It's the time of the year that is more exciting for a football fan than Christmas is for a child: transfer deadline day.
It only comes around twice a year, once in the winter and the other time over the course of the summer, but they are days that could shape the whole season for a football club.
As if football wasn't already a millionaire's club, the 24 hours before the transfer window slams shut sees prices skyrocket to eye-wateringly high levels – take Andy Carroll's £35m move to Liverpool in January 2011 as the top example.
There are only four months to go until the January transfer window opens, where Real Madrid are likely to pay over the odds for a player who has had a couple of good games and journalists across the world can use the headline "X is the Real deal".
But ever since oil money arrived in the football world in 2003, when Roman Abramovich entered the fray after purchasing Chelsea, the sport has gone money mad. However, inflation is also a factor in the rising spend in football.
Inflating Transfer Fees
It's noted that transfer fees are constantly rising but how much of that is to do with inflation?
Below is a list of players whose teams, at the time, paid landmark world record fees for them and how that compares with the money that is being spent today.

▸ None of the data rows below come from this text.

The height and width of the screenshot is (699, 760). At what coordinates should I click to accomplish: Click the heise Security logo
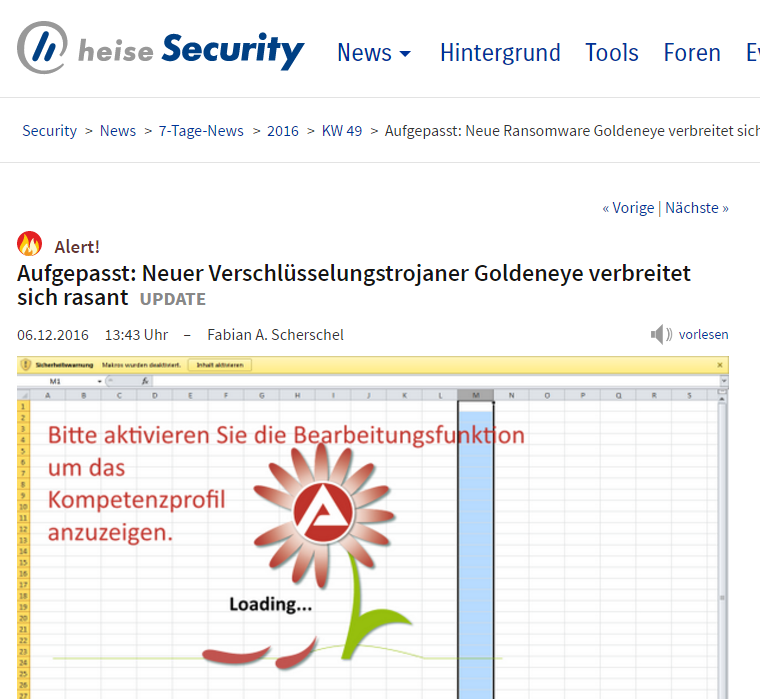pyautogui.click(x=160, y=48)
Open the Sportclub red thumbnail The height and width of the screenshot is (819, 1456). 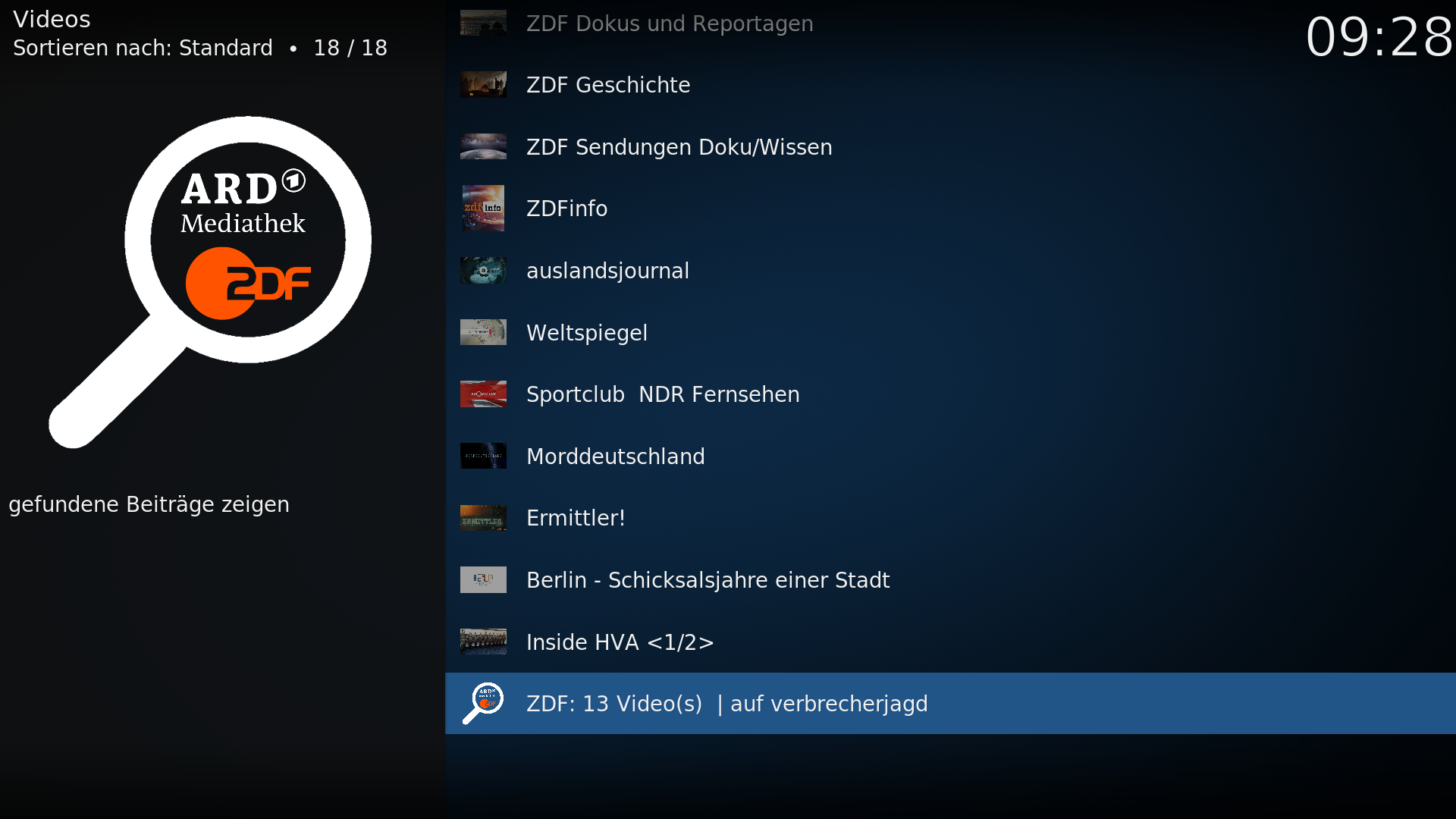click(483, 394)
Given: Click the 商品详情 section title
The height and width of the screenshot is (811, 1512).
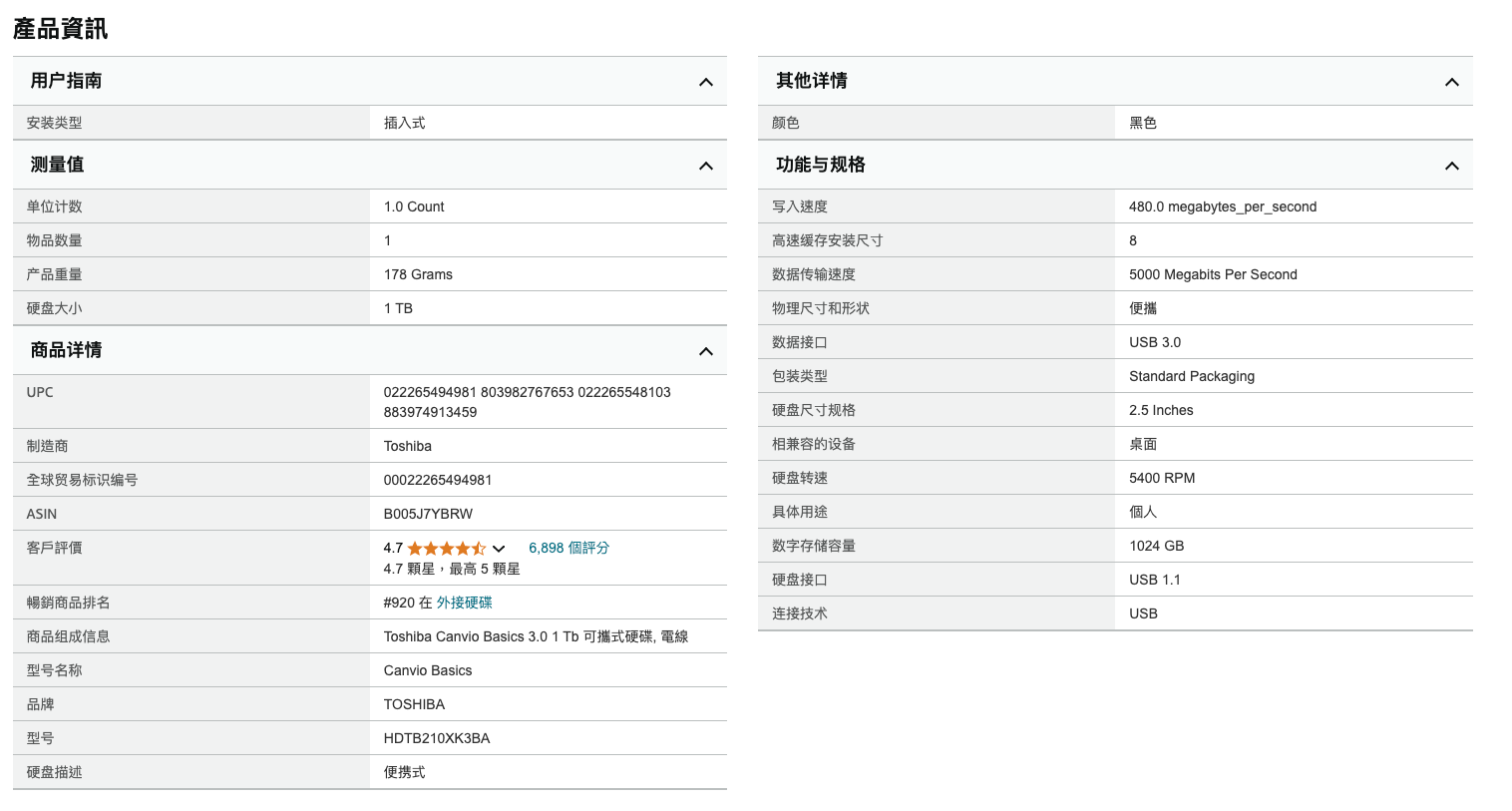Looking at the screenshot, I should 66,350.
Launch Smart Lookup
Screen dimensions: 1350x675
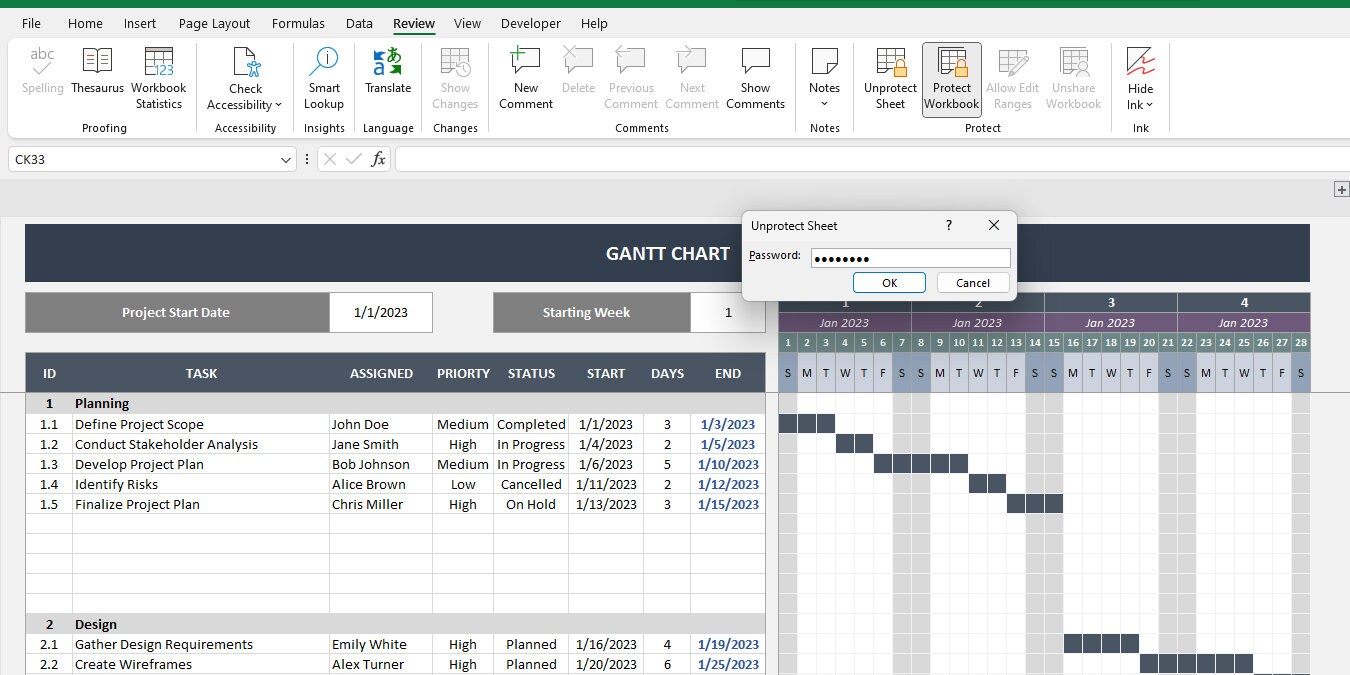pos(323,75)
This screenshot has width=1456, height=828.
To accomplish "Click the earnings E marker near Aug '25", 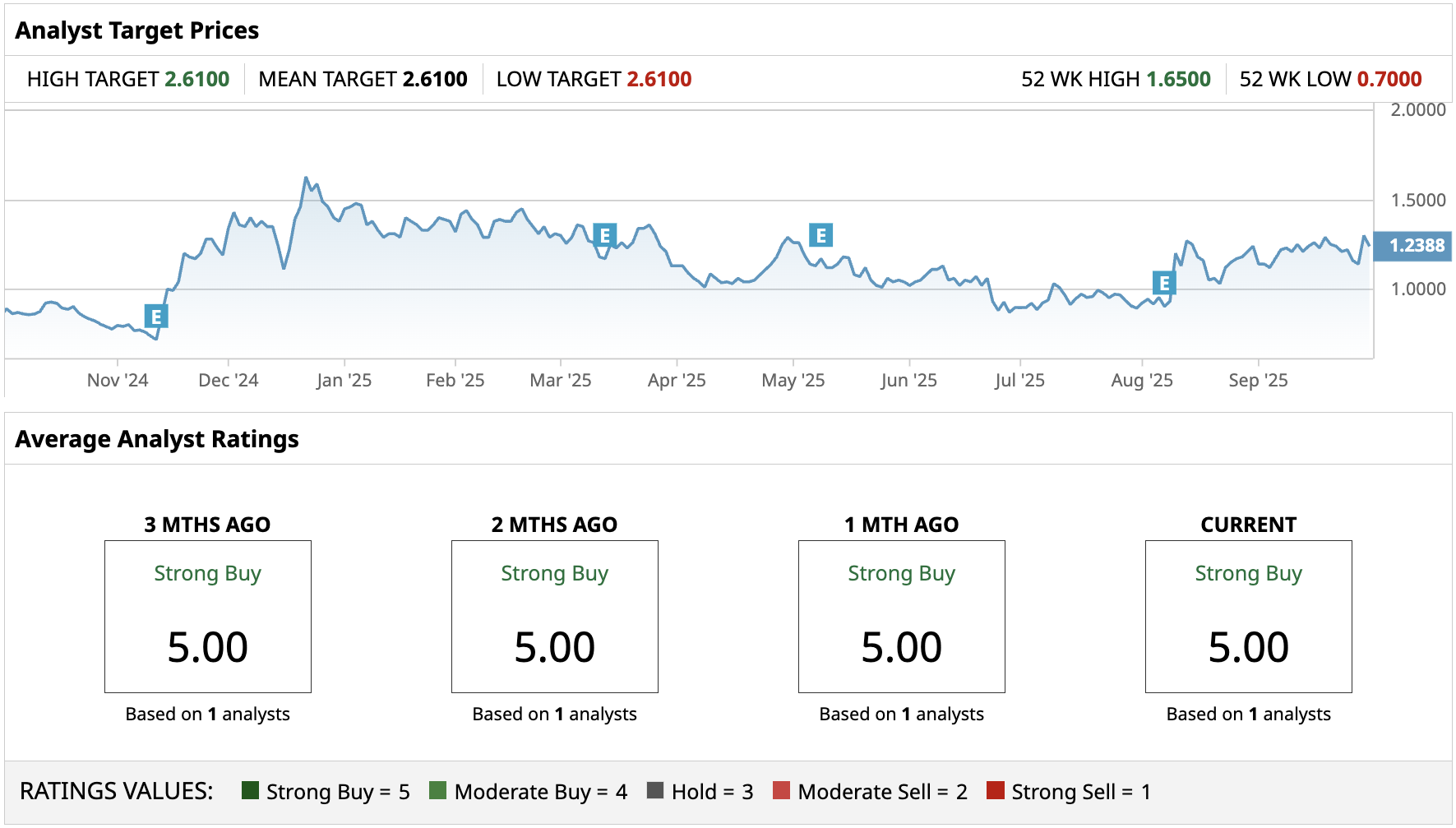I will (x=1163, y=284).
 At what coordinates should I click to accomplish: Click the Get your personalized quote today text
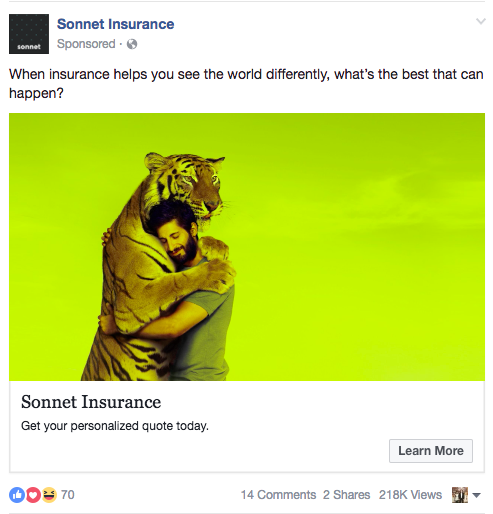coord(115,426)
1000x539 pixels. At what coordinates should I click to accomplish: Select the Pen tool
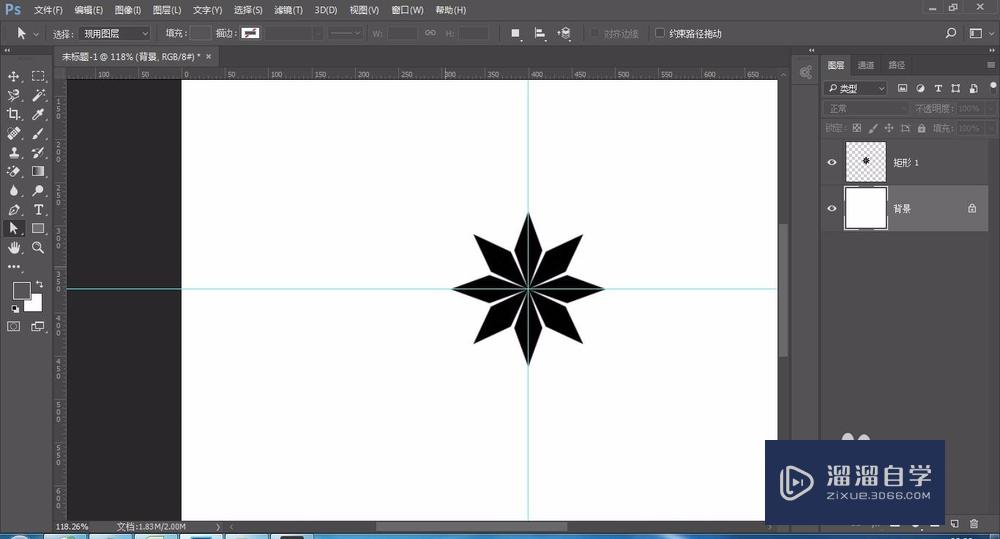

Alf Common was the first player to command a transfer fee of £1,000 when he switched from Sunderland to Middlesbrough in 1905. In today's money, that converts to a mere £106,152 – they may be able to buy Cristiano Ronaldo's small toe for that.
Diego Maradona, largely hailed as one of the game's greatest ever players, was bought by Napoli from Barcelona for £5m in 1984. That's the equivalent of the Italian side paying almost £15m for the little Argentine today.
AC Milan were the first to break the £10m mark in 1992 when they purchased Jean-Pierre Papin from Marseille - £18.7m today.
Newcastle paid £15m to bring hometown hero Alan Shearer to the club from Blackburn in 1996 – just over £25m now.
Real Madrid finalised their Galacticos squad when they purchased Zinedine Zidane in 2001 for £46.6m from serial Serie A champions Juventus. That's £67.6m today, dwarfing the 'record' fee of £56m that Madrid paid for Kaka in 2009.
They were at it again in 2009 when they paid £80m for Cristiano Ronaldo. That's over £93m, by today's standards, and £8m more than they forked out for Gareth Bale four years later.
Transfer Spend Continues to Rise
In the two annual transfer windows, spend by Premier League clubs has risen fairly consistently since 2003/04 aside from a blip between 2009 and 2013.
For all those who say that football is a recession proof business should look at the annual transfer spend over the course of the economic downturn.
In the 2008/09 transfer windows, £670m was spent by Premier League clubs. In the period between then and 2013, the high point was a £610m spend in the 2012/13 season.
However, football's astronomical fees returned the following year as they hit £760m in 2013/14 season.
This year they have continued to rise and with a short while to go, it is anticipated that over £1bn will be spent in this window alone – a new record for the Premier League and almost four times the amount spent in the 2003/04 season when £365m was dished out, outpacing the rate of inflation.